Grant Bowman wrote:
[snip]
> My thought on this is that with Augment, the -design- I think is very
> good. There are thousands of man-hours involved in the design of this
> product. Its implementation may be a bit dated by today's standards,
> but its -design- I would say is good. The algorithms used may not
> change all that much on the back end. That's part of the point. Even
> if just used as a reference, I believe getting the code out would be
> tremendously useful and not cause any overhead.

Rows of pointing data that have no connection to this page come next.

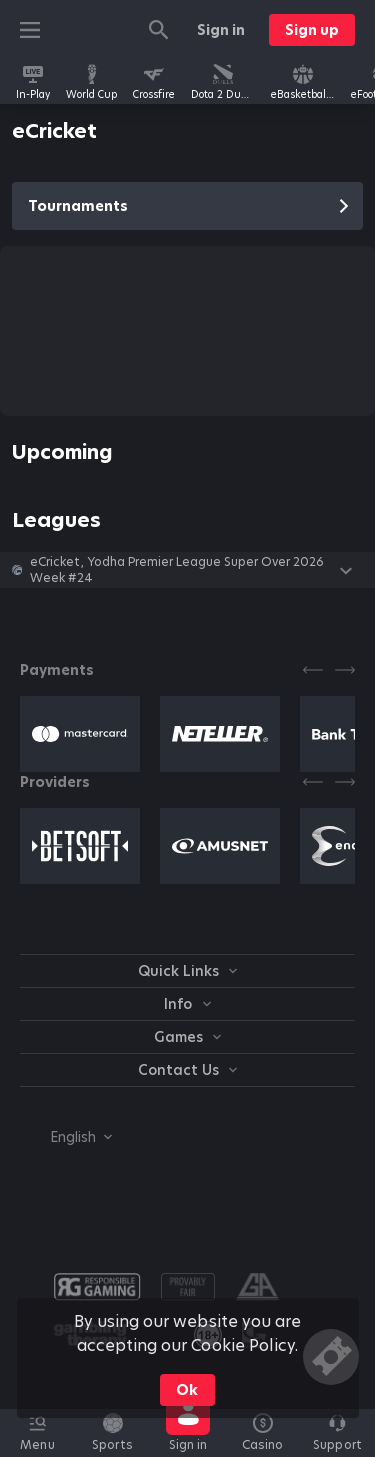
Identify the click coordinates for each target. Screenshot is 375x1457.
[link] (33, 82)
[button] (187, 570)
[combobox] (66, 1137)
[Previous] (313, 670)
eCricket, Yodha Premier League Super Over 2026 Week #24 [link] (177, 570)
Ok (187, 1390)
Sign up (312, 30)
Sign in (221, 30)
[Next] (345, 670)
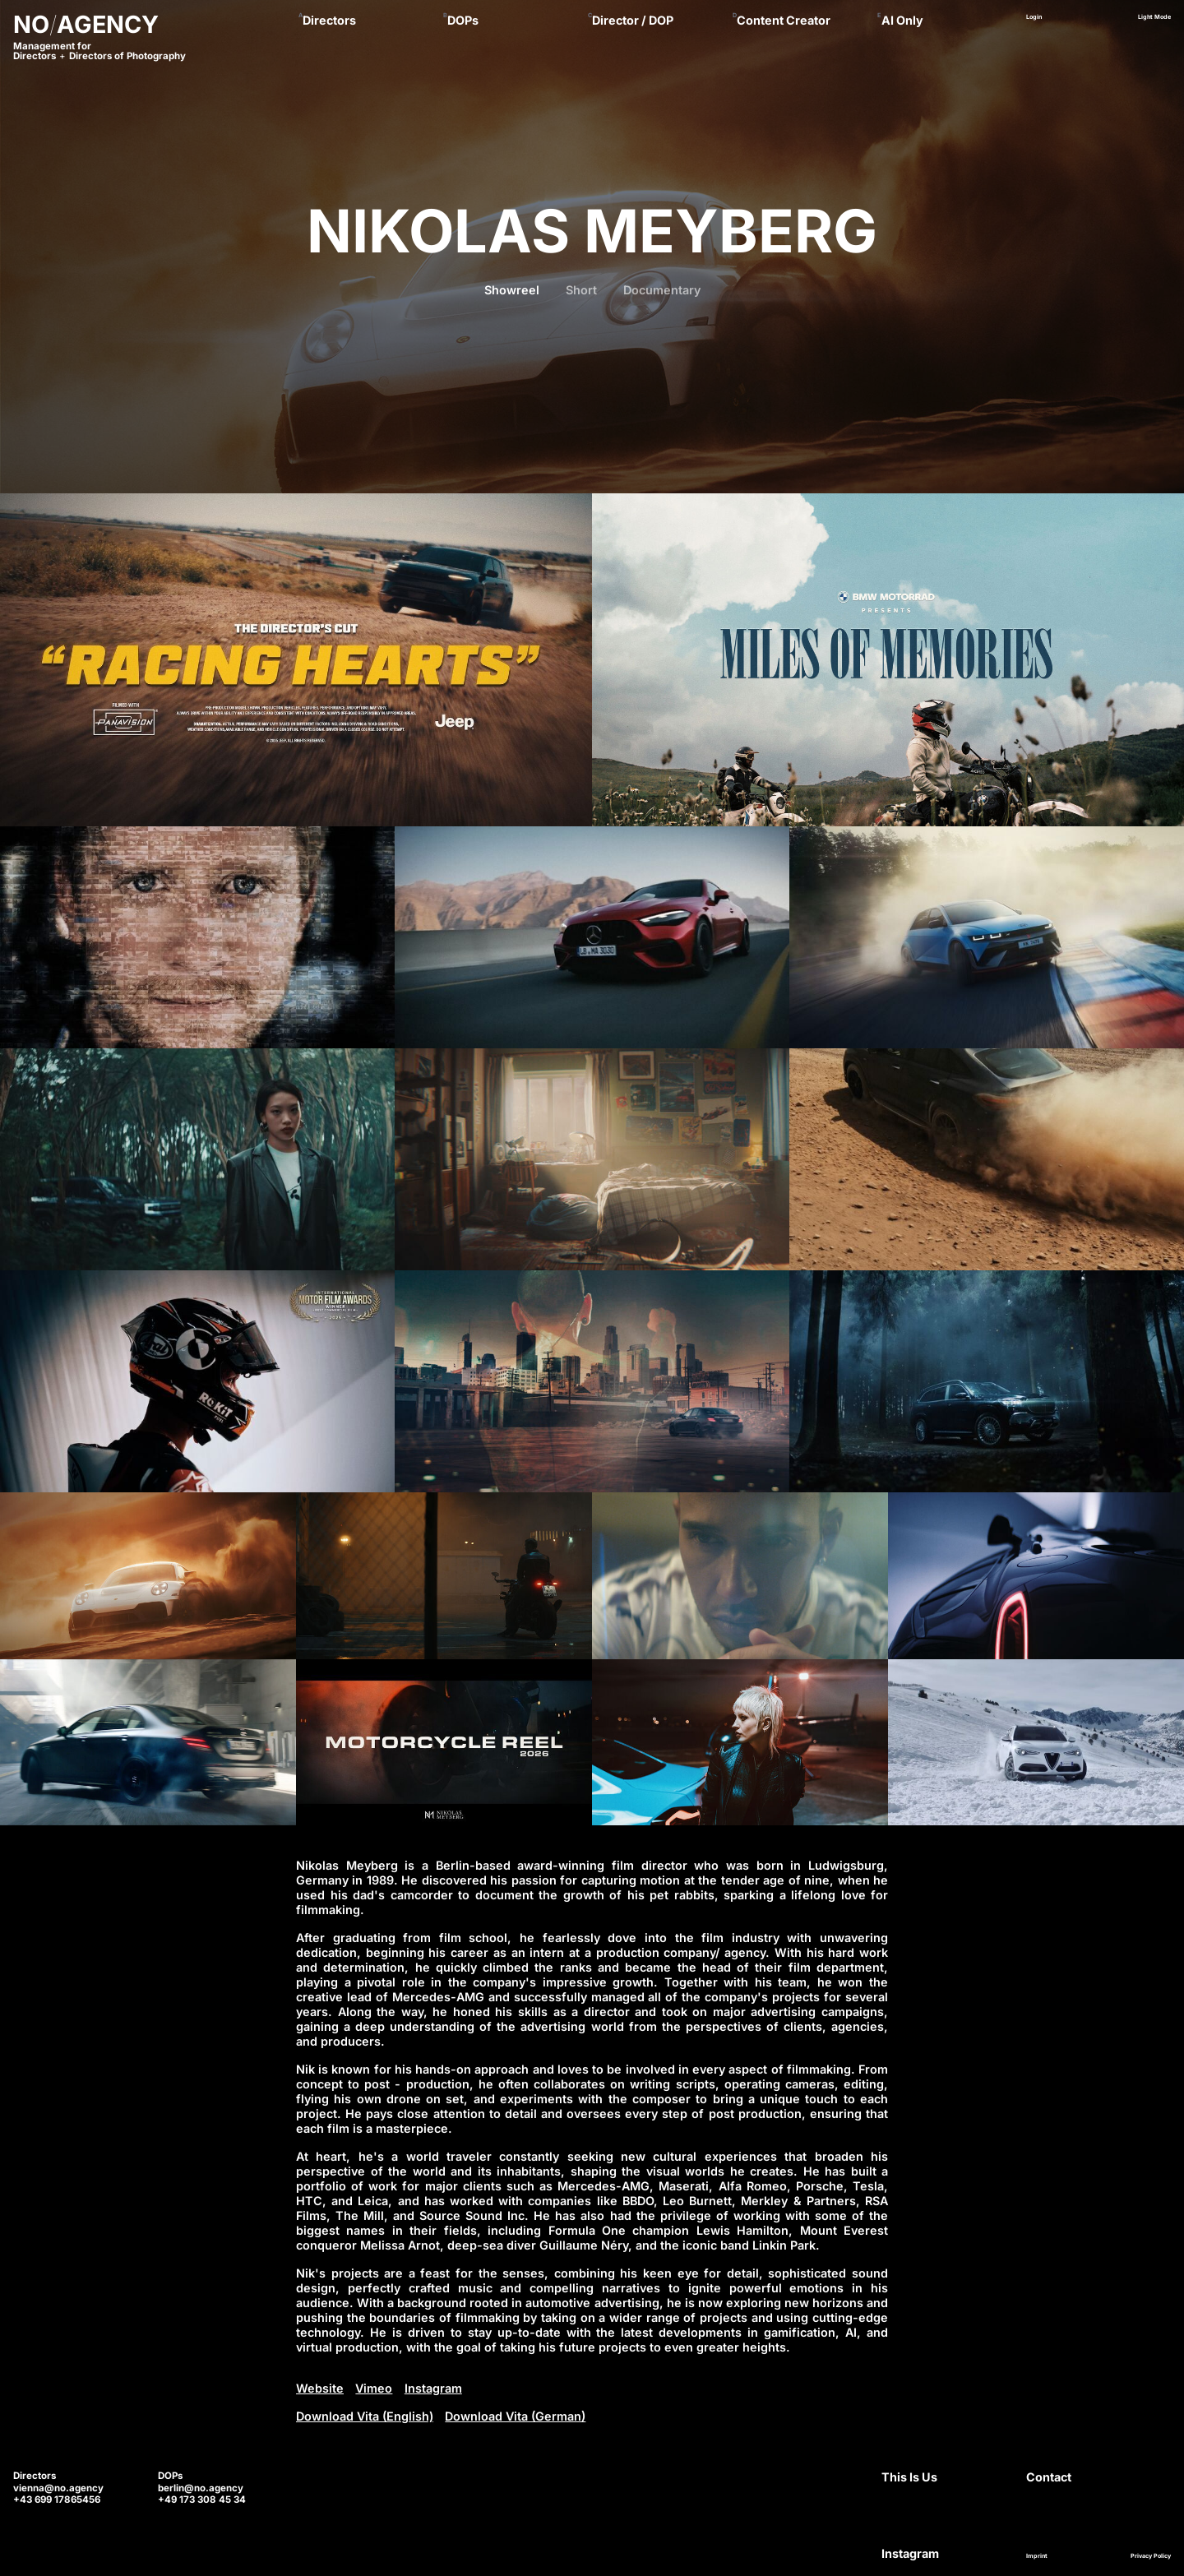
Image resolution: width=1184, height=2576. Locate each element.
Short (581, 290)
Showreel (511, 290)
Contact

>From the work I've done in Augment: absolutely agreed. Even
if the code won't port, the logic will -- and as Grant says, there
are a lot of man-hours in Augment (rather well-thought man-hours
at that).
I gather that Doug is *not* a "port Augment" maniac. He simply wants
solid architecture. He also expects it to morph once it hits the
wide world. In his exact words, "Let a thousand flowers bloom!"
Perhaps the two views line up nicely? Augment code/logic forming
a solid platform that can evolve into the future? With a solid
platform under our feet, we're in a much, much better position
to do a whole lot of very interesting coding over the next few
years.
(But surely Augment has been superceded? I don't think so. I've
been trotting the globe searching for XML advances. The state
of the art papers mostly point back to Doug and Ted Nelson.)